抜粋
/---

ジョアン・ジルベルトのコンサート

ジョアン・ジルベルト


昨日のジョアン・ジルベルトのコンサート。僕は時間の半分ぐらい感動のために涙していた。もちろんボロボロと涙をこぼしていたわけではないけど、なんかジワッと出てきてしまったのだ。


ここに書いてあるのは、僕のとてもあいまいな記憶に基づいているため、もしかすると事実と異なるところもあるかもしれない。でも、感じたことはすべてほんとうである。最初に断っておく。


予定よりも20分ぐらい遅れて始まったのだけど、大半の人が織り込み済みというか、もっと遅れることを想定していたふうがあり、意外と開演間近はバタバタしている雰囲気だった。しかし、いよいよ会場が暗くなり、ステージの青白いライトがほんのりと灯り出すと、会場は一種異様とも言える静けさに包まれる。音を立てられない。くしゃみもできない。鼻もすすれない。つばを飲み込むことさえためらわれる静けさ。文字通り、ジョアン・ジルベルトが出てくるのを今か今かと固唾を呑んで待つ。


そしていよいよステージが明るく照らされ、ジョアン・ジルベルトが登場する。ちょこちょこと言ってもいいぐらいの足取りで。ギターを縦に抱えて、何回か立ったままお辞儀をするジョアン。下では、スタッフがマイク位置を調整している。


おもむろに座ったかと思うと、突然歌い出した。何の曲だったかはよく覚えていない。おそらく、僕が名前を知らない曲だ。たぶん、どこかに曲目は発表されるだろうから、それでいいや。

\---

設問
上に示したジョアン・ジルベルトのコンサートの文章を、最後の一文に続けて書き継ぎなさい。

提示データ
/---

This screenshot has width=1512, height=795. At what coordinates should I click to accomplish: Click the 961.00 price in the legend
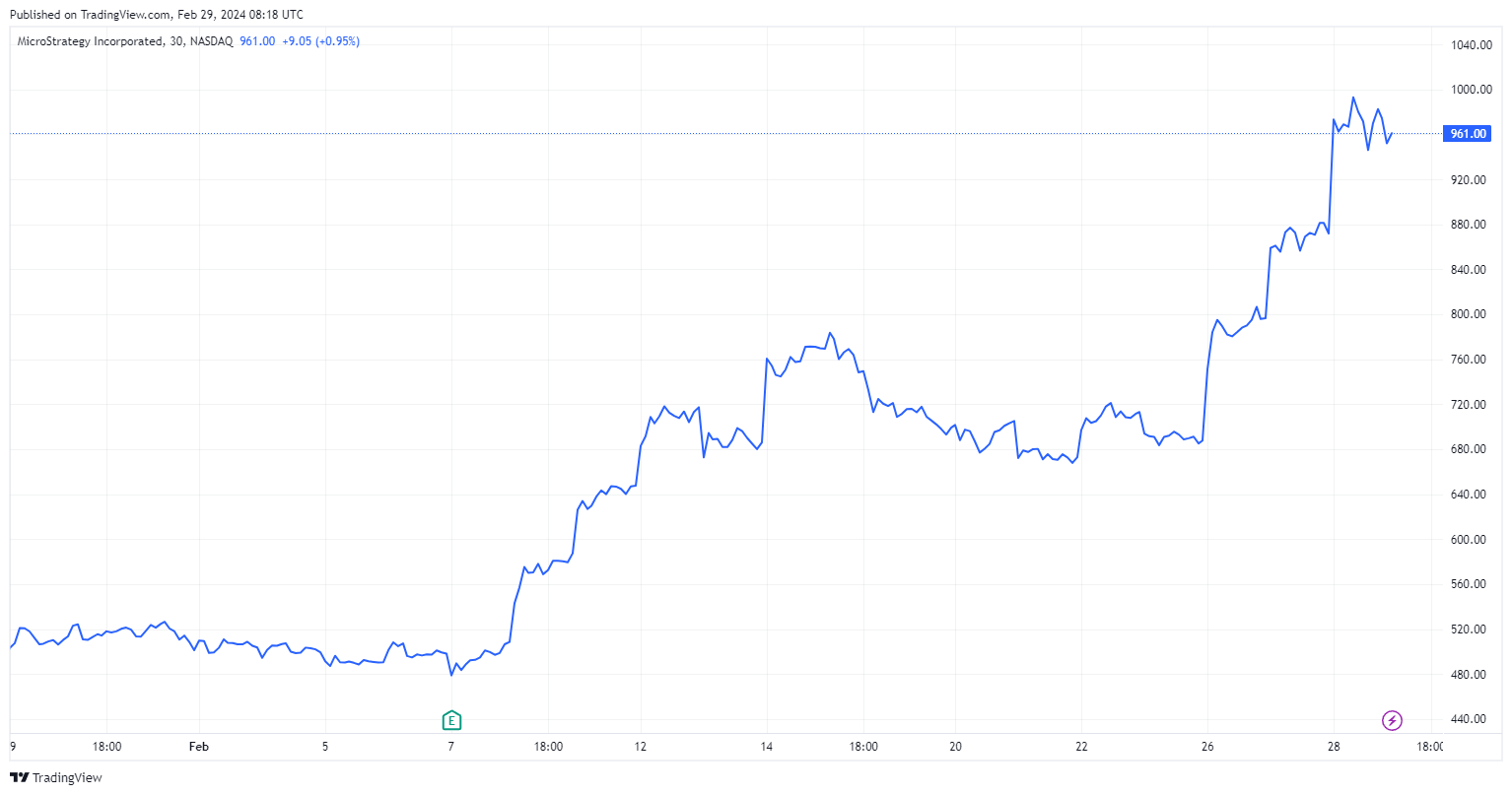click(x=257, y=41)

\---

解答
二曲目で僕の大好きな「三月の水」を歌ってくれた。確かに、最初の数曲はまだギターの弦に手がなじんでいないのか、多少ビリビリとしたノイズが混じったりしていた。しかし、5曲目ぐらいから俄然本人も乗ってきたのが分かる。僕らもジョアンの世界にぐいぐい引き込まれる。


途中、ジョアンから見て右側のモニタースピーカを確認するように立ち上がってその前で体を二三回横に振った。それからまた席について「アリガトウ、アリガトウ」と言って演奏を始める。


この後、Waveを弾いていたぐらいからの中盤が一番乗りに乗っていたと思う。こんなにも観客が入っているのに誰もいないかのように静まり返ったホールに*1ジョアンの声とギターが心地よい残響と共に隅々にまで行き渡る。僕は目に涙があふれてくるのを感じながら、時に目を閉じ、また時にジョアンの姿を目に焼き付けるかのように見つめながら聴いていた。僕たちはそのとき、一つの四角い宇宙の星々になったように思えた。ジョアンが明るい恒星のように強くしかし静かに輝き、僕らはそのまわりをふわふわと漂っている、そんな感じだ。


そうした中盤も過ぎ*2ジョアンに多少の疲れが見えてきた、というときがあった。そう思っていたところ、その曲が終わったらジョアンは袖に帰っていった、またちょこちょことした足取りで。途中、いっかい止まって、ギターを縦に抱えてちょこちょことお辞儀をする。


もちろんアンコールがある。それから最後の「イパネマの娘」まで、僕はこの時が永遠に続くことを願いながら聴いていた。まだずっと聴いていたい、せめてあと5曲は聴いていたい。実に身勝手な希望だけど、本当にずっとそう思っていた。


しかし、時は過ぎ、「イパネマの娘」が始まった。ラストである。僕は「イパネマの娘」が最後の曲であることを知っていたので、少し残念に思いながらも、体全体で聴いた、感じた。そして終わった。ジョアンは前と同じようにしてステージを去ってゆく。拍手が鳴りやまない。場内が徐々に明るくなり、ステージが暗くなっていく。「ジョアン・ジルベルトのコンサートが終わった」。しかし僕らは確かにそこにいて、ジョアンの音楽を生で聴いていたのだ、というその記憶は各自の中に刻まれ、それぞれの一部になった。そしてそれは、これからの何気ない普通の生活の中でふと顔をのぞかせてじんわりと僕らの心を温め続けてくれるに違いない。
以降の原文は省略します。